Los venezolanos pueden comprar gasolina -cuando la hay en los surtidores- a dos precios: en dólares con el valor internacional como referencia (es decir, muy lejos del acceso de las mayorías), y en bolívares, por subsidios disponibles una vez por semana según número de matrícula de cada vehículo, para la que hay que hacer filas interminables desde la madrugada.
Salvo pequeños grupos “colocados” social y económicamente, el resto de los venezolanos vive una pesadilla.
El sueldo mínimo está en el orden de los US$ 5. La administración pública, en el mejor de los casos, paga en el entorno de US$ 50 por mes. Los profesores universitarios cobran US$ 30 mensuales (de más está decir que la educación, como en muchos otros rubros, sufre éxodo masivo). El sector privado recurre a bonos en dólares para tratar de compensar. La pensión de los profesionales jubilados ronda los US$4.
-“Yo, por vivir en el exterior, no pude cobrar mi jubilación en Venezuela durante seis años. Ahora tuve que regresar y me dieron US$ 120 por todos esos años acumulados”, nos contó Antonio, un exfuncionario público venezolano que aspira a emigrar nuevamente.
○ ○ ○
§ Qué se solicita
Extraiga textualmente del fragmento sobre la situación económica en Venezuela el tramo que va desde "Salvo pequeños grupos" hasta "a emigrar nuevamente.", ambos incluidos.

§ Datos proporcionados
○ ○ ○
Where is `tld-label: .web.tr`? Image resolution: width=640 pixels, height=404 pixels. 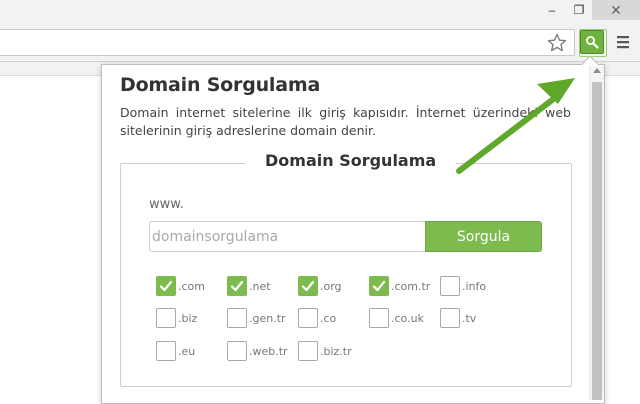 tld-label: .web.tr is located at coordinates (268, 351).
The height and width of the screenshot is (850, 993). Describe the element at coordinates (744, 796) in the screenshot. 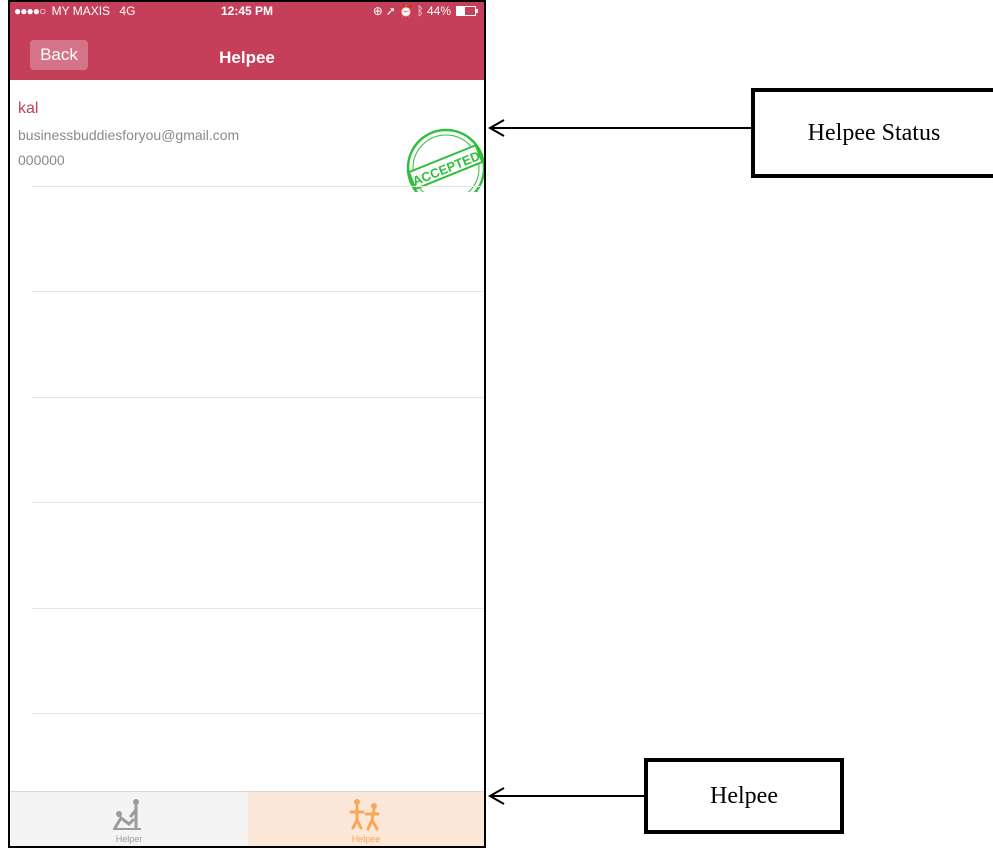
○ ○ ○
§ Respuesta al problema
Salvo pequeños grupos “colocados” social y económicamente, el resto de los venezolanos vive una pesadilla.
El sueldo mínimo está en el orden de los US$ 5. La administración pública, en el mejor de los casos, paga en el entorno de US$ 50 por mes. Los profesores universitarios cobran US$ 30 mensuales (de más está decir que la educación, como en muchos otros rubros, sufre éxodo masivo). El sector privado recurre a bonos en dólares para tratar de compensar. La pensión de los profesionales jubilados ronda los US$4.
-“Yo, por vivir en el exterior, no pude cobrar mi jubilación en Venezuela durante seis años. Ahora tuve que regresar y me dieron US$ 120 por todos esos años acumulados”, nos contó Antonio, un exfuncionario público venezolano que aspira a emigrar nuevamente.